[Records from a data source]

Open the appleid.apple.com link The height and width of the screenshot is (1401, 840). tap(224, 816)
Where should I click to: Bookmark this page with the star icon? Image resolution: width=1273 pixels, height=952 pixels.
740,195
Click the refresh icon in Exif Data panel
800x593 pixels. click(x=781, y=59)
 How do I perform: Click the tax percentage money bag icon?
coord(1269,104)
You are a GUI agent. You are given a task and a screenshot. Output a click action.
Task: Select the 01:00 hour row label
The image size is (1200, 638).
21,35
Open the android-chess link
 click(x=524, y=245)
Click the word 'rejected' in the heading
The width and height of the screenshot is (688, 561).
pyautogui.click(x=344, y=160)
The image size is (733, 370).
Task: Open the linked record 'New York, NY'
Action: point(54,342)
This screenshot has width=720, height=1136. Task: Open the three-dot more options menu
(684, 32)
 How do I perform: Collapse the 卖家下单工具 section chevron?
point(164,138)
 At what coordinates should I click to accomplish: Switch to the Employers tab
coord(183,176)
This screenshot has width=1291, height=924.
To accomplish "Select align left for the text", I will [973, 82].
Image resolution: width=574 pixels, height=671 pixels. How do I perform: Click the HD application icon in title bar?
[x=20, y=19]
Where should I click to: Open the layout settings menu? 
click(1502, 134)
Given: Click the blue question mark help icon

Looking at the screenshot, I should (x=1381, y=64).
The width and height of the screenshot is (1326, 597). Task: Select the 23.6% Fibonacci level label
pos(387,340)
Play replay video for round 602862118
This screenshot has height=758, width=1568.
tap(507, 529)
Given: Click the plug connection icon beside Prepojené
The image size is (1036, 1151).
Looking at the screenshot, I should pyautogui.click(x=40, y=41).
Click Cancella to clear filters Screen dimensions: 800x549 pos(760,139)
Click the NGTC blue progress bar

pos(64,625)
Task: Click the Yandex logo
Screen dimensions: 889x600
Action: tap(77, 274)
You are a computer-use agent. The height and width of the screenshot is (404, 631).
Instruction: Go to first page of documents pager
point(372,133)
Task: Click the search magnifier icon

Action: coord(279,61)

• _REQUIRED WORK_
Output the lines verbatim from the start of the records through the line containing "point(164,138)", including that final line.

• _THE REPLY_
Open the appleid.apple.com link The height and width of the screenshot is (1401, 840). tap(224, 816)
Where should I click to: Bookmark this page with the star icon? Image resolution: width=1273 pixels, height=952 pixels.
740,195
Click the refresh icon in Exif Data panel
800x593 pixels. click(x=781, y=59)
 How do I perform: Click the tax percentage money bag icon?
coord(1269,104)
You are a GUI agent. You are given a task and a screenshot. Output a click action.
Task: Select the 01:00 hour row label
The image size is (1200, 638).
21,35
Open the android-chess link
 click(x=524, y=245)
Click the word 'rejected' in the heading
The width and height of the screenshot is (688, 561).
pyautogui.click(x=344, y=160)
The image size is (733, 370).
Task: Open the linked record 'New York, NY'
Action: point(54,342)
This screenshot has width=720, height=1136. Task: Open the three-dot more options menu
(684, 32)
 How do I perform: Collapse the 卖家下单工具 section chevron?
point(164,138)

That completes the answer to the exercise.